Egalement, il est à noter une susceptibilité accrue de certains groupes; enfants dès leur naissance, enfants et adultes asthmatiques, individus prédisposés à développer plus facilement des allergies (atopiques) ou présentant une hypersensibilité, patients immunodéprimés ou atteints de pathologies respiratoires chroniques. Enfin, les populations potentiellement surexposées du fait de caractéristiques socio-économiques défavorables sont également plus concernés, notamment en cas de précarité énergétique ou de sur-occupation du logement.
Les nourrissons et les enfants: un groupe à risque
Les nourrissons et enfants sont plus sensibles aux moisissures, pour différentes raisons:
- immaturité de leur système immunitaire
- taux de ventilation par unité de masse corporelle plus élevé que l’adulte
- leurs poumons sont en pleine croissance, et ils seraient donc plus sensibles à l’inhalation de mycotoxines
Moisissures: quel cadre réglementaire en France et à l’étranger?
Les pays nordiques sont en avance par rapport à d’autres, comme souvent en matière de santé environnementale. En Suède, le contrôle de la ventilation du logement est obligatoire tous les 3 ans depuis 2006, et il est prévu de mettre en place une inspection et une déclaration sur le niveau d’humidité et la présence de moisissures lors des transactions immobilières.
Au niveau des « valeurs-guides », une concentration dans l’air intérieur de 1000 UFC/m3 est considérée anormale et nécessite une investigation.
En France, il n’existe pas d’exigence spécifique, mais plutôt une gestion globale. Dans le cadre de la lutte contre l’habitat insalubre, 3 types d’acteurs interviennent pour une inspection visuelle: ARS (Agence Régionale de Santé), service communal d’hygiène et santé ou CEI (conseiller environnement intérieur). On constate que les compétences des professionnels chargés d’évaluer la contamination fongique dans l’habitat sont hétérogènes ou insuffisantes.
Les recommandations de l’Agence
Afin de prévenir le développement des moisissures, l’ANSES recommande de :
- renforcer la coordination entre les acteurs des secteurs concernés (construction, énergie, etc.) et les autorités et acteurs publics. Par exemple, la formation des professionnels impliqués – ingénieurs, architectes, bureaux techniques, entreprises, artisans – à la problématique es moisissures est indispensable.
- améliorer l’information des occupants des logements
- faire évoluer la réglementation pour une meilleure prise en compte du risque lié à l’exposition aux moisissures dans les logements.
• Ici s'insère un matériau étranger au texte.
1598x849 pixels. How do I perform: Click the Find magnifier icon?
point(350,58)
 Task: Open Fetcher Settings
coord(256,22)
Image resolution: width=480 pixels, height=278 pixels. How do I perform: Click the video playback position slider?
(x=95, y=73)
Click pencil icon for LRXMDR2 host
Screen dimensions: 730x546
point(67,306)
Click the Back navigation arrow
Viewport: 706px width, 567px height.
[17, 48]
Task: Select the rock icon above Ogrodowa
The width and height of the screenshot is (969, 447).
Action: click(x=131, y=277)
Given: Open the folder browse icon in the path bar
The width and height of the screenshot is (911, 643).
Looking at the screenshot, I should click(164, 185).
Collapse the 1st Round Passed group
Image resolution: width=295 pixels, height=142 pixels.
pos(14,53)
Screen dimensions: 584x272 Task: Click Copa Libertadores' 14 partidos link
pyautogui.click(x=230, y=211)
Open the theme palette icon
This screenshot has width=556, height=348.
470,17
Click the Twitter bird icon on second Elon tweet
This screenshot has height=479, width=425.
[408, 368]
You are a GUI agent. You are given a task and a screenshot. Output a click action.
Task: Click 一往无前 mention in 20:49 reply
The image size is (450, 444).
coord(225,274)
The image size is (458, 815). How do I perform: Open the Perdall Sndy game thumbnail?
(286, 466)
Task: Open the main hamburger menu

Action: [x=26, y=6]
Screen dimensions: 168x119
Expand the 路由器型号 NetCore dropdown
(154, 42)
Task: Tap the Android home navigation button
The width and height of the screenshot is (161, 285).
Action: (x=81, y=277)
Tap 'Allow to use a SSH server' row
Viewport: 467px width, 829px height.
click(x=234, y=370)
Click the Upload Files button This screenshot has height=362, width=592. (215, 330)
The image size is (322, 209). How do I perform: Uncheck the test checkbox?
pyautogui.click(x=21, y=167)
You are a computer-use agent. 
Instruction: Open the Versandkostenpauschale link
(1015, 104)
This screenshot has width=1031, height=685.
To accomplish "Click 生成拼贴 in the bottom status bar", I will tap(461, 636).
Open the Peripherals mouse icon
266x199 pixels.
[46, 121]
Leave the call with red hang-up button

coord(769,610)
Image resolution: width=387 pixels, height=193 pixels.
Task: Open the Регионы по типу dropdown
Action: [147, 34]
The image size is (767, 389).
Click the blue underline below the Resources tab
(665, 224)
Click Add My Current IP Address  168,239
Par exemple, obligation de contrôle périodique de l’efficacité de la ventilation, compléter l’étiquetage des matériaux de construction pour connaître leur vulnérabilité face au développement des moisissures- en étant prudent face à l’usage de produits biocides (antifongiques) par les industriels, aides financières pour la réalisation de travaux d’isolation, etc.